=== Begin Enclosure ===

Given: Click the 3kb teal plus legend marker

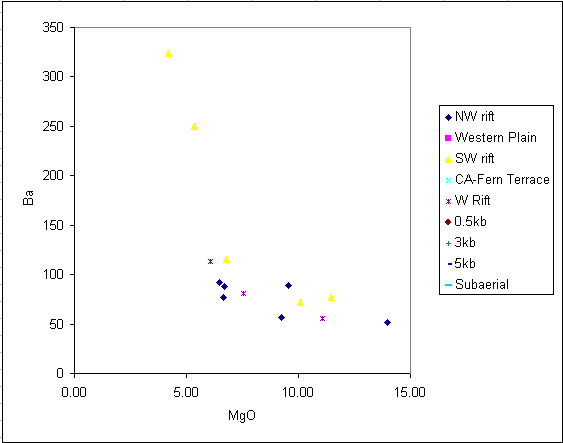Looking at the screenshot, I should coord(448,244).
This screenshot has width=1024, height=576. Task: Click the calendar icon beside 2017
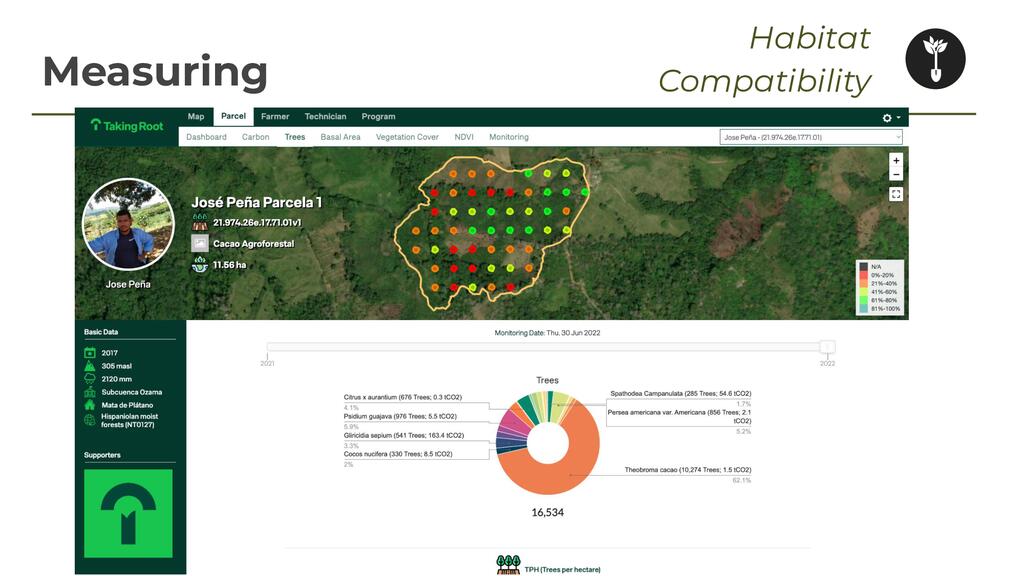coord(90,353)
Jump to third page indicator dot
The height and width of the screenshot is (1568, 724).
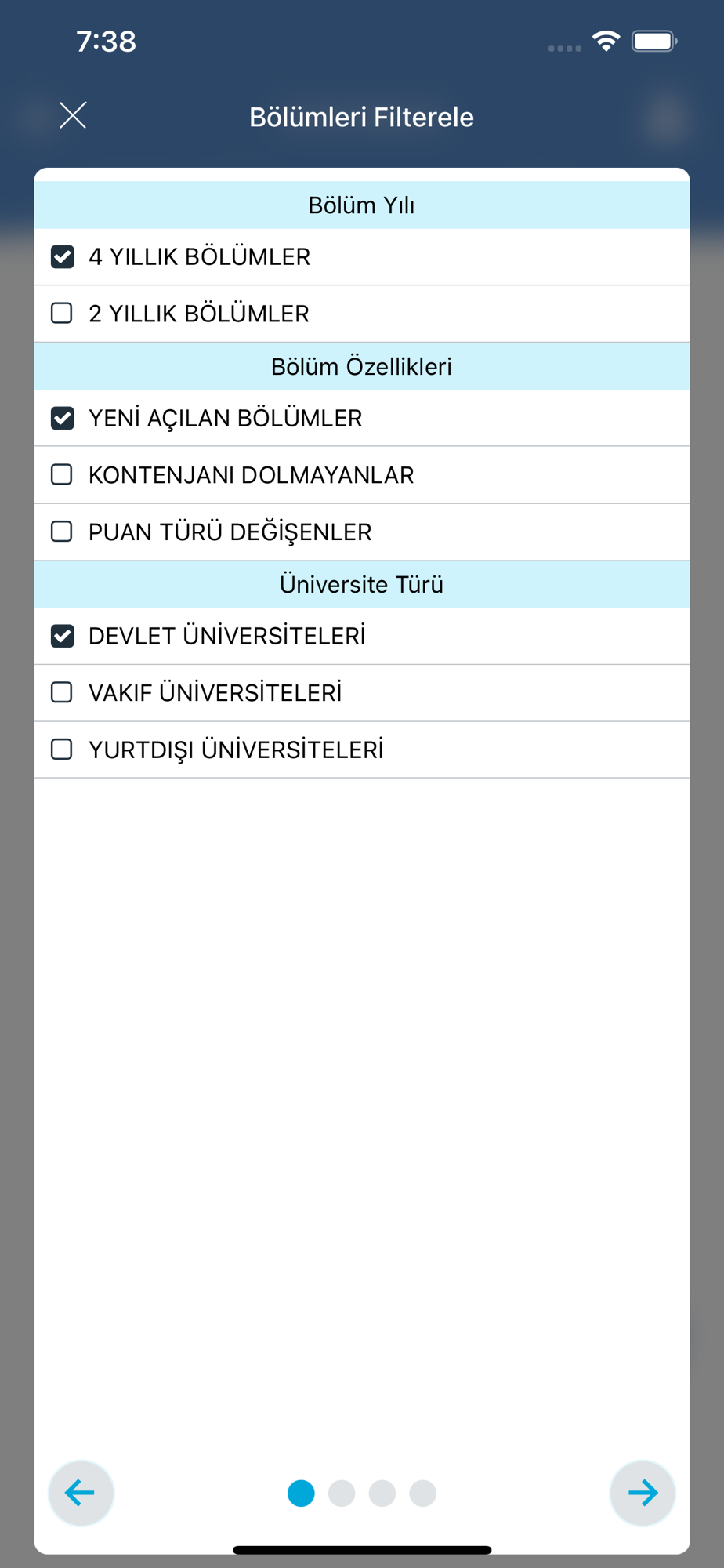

=== End Enclosure ===

WHAT YOU NEED TO DO: Retype the listing exactly. Leave out its pictures.

PROBLEM SOLUTION:
Given: Click the 3kb teal plus legend marker

Looking at the screenshot, I should coord(448,244).
This screenshot has width=1024, height=576. Task: Click the calendar icon beside 2017
coord(90,353)
Jump to third page indicator dot
The height and width of the screenshot is (1568, 724).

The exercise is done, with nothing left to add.